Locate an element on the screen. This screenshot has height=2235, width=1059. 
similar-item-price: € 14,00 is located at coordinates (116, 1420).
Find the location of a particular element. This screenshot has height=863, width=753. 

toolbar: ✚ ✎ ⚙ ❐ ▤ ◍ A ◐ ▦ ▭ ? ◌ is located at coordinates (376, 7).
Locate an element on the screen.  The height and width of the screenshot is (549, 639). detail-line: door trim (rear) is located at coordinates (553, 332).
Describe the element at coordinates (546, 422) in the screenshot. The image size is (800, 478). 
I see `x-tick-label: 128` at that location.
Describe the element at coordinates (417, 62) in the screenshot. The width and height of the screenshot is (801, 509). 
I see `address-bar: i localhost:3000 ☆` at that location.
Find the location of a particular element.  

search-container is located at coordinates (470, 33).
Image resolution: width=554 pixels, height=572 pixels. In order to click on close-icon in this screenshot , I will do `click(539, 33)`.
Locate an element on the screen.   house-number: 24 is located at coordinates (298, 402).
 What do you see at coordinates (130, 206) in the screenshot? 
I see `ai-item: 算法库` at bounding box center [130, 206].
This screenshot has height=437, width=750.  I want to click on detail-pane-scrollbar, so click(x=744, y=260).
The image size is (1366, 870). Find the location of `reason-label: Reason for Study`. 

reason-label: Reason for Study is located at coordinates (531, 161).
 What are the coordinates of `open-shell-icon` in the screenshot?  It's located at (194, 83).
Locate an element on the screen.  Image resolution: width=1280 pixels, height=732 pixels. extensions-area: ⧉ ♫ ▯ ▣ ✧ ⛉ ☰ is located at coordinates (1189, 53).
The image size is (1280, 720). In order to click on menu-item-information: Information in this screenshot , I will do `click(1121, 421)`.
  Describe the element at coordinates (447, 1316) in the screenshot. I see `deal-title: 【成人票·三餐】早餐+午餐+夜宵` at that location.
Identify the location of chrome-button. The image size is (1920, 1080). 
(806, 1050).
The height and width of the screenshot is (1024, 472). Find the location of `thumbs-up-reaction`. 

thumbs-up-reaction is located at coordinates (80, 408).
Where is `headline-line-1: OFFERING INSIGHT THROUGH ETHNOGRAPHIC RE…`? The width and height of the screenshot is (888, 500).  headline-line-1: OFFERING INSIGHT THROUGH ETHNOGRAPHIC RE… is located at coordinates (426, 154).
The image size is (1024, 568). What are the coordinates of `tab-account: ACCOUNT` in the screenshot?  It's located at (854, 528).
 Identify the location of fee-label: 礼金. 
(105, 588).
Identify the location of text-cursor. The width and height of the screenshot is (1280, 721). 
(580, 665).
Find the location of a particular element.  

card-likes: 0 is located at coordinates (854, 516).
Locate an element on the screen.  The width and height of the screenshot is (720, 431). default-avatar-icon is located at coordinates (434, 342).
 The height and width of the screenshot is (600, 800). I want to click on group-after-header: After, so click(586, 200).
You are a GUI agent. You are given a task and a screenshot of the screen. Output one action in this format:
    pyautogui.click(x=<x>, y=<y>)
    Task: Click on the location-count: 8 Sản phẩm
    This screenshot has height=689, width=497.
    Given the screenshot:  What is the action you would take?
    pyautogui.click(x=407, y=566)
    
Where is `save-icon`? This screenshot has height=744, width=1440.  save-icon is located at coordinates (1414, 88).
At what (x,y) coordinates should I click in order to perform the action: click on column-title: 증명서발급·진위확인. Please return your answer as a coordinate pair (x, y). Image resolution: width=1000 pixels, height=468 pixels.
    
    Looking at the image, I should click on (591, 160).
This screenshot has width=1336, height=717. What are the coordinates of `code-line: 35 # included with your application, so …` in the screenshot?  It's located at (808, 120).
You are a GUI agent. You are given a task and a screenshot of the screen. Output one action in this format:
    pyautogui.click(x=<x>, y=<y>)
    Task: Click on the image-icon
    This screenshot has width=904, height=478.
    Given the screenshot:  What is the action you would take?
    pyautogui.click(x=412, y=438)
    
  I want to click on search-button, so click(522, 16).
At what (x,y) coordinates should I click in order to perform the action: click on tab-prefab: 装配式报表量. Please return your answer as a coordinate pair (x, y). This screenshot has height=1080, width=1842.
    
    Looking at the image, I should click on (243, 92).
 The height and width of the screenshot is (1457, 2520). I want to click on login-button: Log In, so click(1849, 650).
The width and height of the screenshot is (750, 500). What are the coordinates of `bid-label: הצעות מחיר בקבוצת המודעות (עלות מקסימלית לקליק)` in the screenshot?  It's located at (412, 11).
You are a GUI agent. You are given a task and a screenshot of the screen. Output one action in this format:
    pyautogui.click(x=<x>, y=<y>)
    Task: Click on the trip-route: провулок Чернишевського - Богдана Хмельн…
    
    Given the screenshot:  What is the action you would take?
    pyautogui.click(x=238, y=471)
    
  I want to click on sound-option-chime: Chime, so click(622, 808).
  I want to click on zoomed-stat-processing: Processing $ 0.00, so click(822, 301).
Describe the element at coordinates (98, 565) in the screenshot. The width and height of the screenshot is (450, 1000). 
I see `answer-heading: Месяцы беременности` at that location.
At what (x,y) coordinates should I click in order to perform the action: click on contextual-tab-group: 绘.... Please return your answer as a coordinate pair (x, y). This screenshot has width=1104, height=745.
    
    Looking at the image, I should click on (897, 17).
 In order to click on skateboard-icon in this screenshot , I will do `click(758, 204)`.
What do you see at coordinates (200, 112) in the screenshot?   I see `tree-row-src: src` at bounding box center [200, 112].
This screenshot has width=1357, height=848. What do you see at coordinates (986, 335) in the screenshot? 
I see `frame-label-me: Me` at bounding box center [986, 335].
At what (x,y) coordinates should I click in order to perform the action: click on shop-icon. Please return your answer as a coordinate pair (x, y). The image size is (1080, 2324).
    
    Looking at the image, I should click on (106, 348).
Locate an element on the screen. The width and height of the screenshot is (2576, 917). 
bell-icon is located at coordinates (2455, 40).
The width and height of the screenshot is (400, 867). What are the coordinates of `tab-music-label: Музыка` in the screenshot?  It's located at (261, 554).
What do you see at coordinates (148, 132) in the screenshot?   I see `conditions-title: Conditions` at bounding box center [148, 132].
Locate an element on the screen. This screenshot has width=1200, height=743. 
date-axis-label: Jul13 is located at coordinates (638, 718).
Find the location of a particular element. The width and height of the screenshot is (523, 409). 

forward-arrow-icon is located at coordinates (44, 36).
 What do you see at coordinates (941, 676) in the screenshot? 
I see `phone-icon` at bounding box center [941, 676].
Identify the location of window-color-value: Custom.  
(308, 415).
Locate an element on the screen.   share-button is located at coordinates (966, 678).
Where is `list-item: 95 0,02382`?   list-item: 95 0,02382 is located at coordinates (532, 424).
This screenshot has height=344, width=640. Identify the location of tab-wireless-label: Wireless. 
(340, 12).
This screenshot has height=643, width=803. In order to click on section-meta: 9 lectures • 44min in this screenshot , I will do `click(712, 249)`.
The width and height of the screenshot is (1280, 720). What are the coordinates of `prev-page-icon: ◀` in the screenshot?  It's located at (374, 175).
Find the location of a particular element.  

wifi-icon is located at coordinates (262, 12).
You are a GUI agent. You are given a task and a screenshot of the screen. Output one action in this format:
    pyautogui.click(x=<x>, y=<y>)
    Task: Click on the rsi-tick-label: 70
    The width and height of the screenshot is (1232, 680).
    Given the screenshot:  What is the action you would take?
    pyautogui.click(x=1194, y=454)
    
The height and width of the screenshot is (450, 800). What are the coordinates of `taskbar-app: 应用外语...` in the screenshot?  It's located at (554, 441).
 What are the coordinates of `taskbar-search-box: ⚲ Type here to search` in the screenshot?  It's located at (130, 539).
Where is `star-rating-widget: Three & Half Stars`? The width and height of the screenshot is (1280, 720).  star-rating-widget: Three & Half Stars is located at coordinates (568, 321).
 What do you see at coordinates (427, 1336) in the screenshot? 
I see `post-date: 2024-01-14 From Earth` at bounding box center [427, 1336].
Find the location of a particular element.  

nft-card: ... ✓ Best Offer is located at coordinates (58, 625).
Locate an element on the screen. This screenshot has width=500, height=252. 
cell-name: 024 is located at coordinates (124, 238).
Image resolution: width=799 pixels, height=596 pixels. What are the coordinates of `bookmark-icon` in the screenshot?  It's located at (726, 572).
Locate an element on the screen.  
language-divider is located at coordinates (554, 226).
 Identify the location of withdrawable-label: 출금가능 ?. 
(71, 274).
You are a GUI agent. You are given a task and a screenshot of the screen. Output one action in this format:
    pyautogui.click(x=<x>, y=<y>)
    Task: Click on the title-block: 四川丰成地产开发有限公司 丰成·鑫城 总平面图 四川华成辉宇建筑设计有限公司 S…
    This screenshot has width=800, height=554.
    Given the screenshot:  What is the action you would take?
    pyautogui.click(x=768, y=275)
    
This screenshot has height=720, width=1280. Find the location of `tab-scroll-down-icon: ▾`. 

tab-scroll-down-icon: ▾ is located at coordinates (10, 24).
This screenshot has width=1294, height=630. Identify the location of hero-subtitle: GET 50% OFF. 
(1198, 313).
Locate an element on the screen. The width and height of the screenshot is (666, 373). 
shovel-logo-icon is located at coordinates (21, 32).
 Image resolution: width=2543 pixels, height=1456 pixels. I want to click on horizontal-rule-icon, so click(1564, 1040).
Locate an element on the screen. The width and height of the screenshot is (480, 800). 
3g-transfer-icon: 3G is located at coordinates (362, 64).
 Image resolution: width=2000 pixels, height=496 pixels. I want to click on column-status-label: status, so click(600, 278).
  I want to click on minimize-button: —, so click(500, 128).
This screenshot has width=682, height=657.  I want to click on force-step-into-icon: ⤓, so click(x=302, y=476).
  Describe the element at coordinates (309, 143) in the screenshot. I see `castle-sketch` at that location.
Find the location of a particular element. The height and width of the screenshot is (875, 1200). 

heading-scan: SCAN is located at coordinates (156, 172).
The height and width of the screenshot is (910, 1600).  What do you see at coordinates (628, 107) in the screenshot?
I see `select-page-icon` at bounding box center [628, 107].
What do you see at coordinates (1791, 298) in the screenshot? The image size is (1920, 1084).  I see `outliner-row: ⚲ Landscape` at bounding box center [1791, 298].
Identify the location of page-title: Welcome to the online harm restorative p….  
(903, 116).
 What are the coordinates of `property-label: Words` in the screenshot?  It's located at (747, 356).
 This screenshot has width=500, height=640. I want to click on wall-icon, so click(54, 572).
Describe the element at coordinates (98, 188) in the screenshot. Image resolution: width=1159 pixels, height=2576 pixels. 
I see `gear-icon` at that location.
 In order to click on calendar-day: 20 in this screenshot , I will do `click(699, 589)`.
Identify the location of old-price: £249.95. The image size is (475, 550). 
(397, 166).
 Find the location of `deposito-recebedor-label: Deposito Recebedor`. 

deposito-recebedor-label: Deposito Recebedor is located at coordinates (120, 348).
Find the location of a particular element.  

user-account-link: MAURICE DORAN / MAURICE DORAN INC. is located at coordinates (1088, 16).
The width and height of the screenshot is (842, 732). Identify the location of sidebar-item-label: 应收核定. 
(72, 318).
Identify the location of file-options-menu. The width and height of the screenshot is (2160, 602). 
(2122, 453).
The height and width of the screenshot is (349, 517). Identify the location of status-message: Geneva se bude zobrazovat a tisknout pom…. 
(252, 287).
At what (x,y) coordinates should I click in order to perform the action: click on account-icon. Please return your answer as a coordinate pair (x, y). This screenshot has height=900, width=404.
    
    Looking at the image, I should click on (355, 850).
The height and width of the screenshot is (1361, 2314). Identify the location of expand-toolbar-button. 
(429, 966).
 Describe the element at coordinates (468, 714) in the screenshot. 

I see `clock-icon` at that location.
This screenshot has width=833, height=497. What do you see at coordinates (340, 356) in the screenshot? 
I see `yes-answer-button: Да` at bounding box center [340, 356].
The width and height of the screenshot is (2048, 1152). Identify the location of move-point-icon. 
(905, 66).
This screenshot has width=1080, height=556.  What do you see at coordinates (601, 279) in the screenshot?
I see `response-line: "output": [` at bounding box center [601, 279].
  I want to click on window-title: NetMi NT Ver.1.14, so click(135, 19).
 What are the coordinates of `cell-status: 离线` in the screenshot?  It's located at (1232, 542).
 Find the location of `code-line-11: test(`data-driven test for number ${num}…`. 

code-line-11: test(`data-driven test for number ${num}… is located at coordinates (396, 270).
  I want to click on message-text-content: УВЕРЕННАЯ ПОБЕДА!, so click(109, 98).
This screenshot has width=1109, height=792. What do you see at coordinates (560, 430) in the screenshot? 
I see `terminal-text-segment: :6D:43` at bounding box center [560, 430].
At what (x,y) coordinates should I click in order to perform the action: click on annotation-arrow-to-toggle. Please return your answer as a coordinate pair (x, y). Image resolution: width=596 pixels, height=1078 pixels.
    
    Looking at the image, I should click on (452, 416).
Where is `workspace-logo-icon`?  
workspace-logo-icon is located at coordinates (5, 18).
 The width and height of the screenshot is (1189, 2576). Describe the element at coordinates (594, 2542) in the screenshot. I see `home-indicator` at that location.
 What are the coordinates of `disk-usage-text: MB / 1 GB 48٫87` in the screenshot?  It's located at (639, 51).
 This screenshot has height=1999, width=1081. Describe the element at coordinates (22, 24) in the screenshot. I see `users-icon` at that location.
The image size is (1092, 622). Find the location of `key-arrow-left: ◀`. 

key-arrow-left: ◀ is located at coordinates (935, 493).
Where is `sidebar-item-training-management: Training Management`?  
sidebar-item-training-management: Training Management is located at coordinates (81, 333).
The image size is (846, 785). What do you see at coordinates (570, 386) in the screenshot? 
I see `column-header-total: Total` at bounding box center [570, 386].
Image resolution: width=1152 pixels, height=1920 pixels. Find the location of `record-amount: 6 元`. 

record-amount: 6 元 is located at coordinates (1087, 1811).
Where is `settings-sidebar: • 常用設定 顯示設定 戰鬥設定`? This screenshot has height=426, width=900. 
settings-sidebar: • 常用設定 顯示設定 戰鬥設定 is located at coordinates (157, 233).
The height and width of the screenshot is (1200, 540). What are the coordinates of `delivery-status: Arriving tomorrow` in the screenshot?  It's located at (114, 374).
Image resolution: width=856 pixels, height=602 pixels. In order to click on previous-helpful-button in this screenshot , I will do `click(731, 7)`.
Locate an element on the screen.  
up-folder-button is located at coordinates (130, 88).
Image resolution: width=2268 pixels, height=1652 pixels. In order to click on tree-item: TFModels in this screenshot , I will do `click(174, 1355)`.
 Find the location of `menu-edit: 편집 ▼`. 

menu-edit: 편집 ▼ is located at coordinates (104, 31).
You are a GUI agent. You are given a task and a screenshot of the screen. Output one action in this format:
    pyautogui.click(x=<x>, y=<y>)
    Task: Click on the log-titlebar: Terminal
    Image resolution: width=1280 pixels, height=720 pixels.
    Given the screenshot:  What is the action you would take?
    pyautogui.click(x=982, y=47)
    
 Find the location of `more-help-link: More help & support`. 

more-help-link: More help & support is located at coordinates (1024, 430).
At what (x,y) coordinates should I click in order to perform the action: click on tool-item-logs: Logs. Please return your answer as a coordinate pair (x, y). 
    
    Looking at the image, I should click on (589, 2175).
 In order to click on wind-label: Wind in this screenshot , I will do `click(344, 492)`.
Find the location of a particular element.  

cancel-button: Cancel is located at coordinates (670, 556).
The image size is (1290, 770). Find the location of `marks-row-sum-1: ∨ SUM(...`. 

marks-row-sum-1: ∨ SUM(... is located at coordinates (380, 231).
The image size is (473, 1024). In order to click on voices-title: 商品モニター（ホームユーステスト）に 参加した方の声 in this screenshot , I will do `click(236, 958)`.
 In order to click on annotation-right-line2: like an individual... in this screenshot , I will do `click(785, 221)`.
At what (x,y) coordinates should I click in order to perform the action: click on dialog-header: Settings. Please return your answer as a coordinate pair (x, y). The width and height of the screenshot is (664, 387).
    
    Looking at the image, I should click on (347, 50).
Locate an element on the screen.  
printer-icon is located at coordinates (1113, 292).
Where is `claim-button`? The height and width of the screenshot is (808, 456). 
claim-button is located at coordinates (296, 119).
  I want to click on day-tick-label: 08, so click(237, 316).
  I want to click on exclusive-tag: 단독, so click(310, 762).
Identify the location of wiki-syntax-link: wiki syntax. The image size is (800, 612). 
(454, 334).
+-------+
● **Task item**: Convert the lines between the line containing "In order to click on skateboard-icon" and the line containing "The width and height of the screenshot is (400, 867).", inclusive, into a JSON list of strings, one string per line, leaving out blank lines.

● **Result**:
[
  " In order to click on skateboard-icon in this screenshot , I will do `click(758, 204)`.",
  "What do you see at coordinates (200, 112) in the screenshot?   I see `tree-row-src: src` at bounding box center [200, 112].",
  "This screenshot has width=1357, height=848. What do you see at coordinates (986, 335) in the screenshot? ",
  "I see `frame-label-me: Me` at bounding box center [986, 335].",
  "At what (x,y) coordinates should I click in order to perform the action: click on shop-icon. Please return your answer as a coordinate pair (x, y). The image size is (1080, 2324).",
  "    Looking at the image, I should click on (106, 348).",
  "Locate an element on the screen. The width and height of the screenshot is (2576, 917). ",
  "bell-icon is located at coordinates (2455, 40).",
  "The width and height of the screenshot is (400, 867). What are the coordinates of `tab-music-label: Музыка` in the screenshot?  It's located at (261, 554)."
]